And remember, it's been five weeks so the draft order is far from clear.
1. Jaguars: Kayvon Thibodeaux, EDGE, Oregon
Thibodeaux's speed, agility and change-of-direction athleticism are elite level attributes that allow him to create pressure and cause havoc in offensive backfields. An exceptional athlete with length and good functional strength, his abilities could immediately improve a lack luster Jaguars' pass rush. Currently, opponents are averaging passer ratings of 115.5 against Jacksonville, ranking the Jaguars defense 31st out of 32 NFL teams.
2. Lions: Evan Neal, OT, Alabama
The Lions traded for quarterback, Jared Goff during this past off season and his cumbersome four year, 134 million dollar contract. Goff becomes a free agent in 2025, however, the organization has a potential "out of the contract option" in 2023, and would incur approximately 10 million in dead cap money. Fiscally speaking, the Lions may pass on drafting a quarterback and select an offensive lineman with pro bowl upside. Neal should be able to improve an offense that ranks 20th in rushing (103 yards per game) and is 25th in scoring (19.6 points per contest).

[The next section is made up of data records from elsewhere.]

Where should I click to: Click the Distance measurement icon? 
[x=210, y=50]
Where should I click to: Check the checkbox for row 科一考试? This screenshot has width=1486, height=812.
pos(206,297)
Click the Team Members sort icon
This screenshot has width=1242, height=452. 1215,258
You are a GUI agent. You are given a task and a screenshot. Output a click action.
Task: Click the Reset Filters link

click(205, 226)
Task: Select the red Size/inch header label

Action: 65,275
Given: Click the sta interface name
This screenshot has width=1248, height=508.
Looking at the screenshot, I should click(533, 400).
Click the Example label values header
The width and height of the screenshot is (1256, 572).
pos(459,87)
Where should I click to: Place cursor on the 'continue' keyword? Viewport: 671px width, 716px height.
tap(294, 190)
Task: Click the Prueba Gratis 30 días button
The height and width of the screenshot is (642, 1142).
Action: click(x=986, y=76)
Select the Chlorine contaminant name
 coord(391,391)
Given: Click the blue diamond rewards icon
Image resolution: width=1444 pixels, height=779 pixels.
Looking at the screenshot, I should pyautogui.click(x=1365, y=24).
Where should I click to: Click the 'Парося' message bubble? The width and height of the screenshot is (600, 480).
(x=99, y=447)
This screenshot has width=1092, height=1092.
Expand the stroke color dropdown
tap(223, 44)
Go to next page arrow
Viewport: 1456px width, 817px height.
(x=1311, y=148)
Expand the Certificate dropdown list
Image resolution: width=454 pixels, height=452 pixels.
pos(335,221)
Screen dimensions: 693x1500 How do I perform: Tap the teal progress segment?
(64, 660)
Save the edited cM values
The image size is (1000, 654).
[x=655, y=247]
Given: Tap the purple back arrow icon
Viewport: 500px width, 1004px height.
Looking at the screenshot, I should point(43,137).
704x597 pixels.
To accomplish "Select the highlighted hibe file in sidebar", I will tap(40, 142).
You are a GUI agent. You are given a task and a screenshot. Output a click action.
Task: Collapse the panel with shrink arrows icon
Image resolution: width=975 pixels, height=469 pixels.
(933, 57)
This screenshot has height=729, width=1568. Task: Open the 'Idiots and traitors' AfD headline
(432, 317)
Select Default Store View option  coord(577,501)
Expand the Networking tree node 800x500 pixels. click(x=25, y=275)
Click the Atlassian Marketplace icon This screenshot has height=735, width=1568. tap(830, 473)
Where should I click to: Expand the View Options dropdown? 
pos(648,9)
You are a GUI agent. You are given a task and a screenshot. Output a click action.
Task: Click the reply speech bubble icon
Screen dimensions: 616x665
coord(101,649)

3. Texans: Malik Willis, QB, Liberty
Offensively, the Texans are currently averaging 282.6 yards per game ranking 29th in the league. Houston's struggles on offense is directly tied to its lack of elite level talent at the quarterback position. Should the Texans choose Malik Willis to be their next signal caller, Houston will be acquiring a dual-threat talent with massive upside. Consider for a moment that to date, Willis' 498 rushing yards and seven running scores is greater than the Texans' team totals (399 rushing yards / 3 rushing touchdowns) in the same categories.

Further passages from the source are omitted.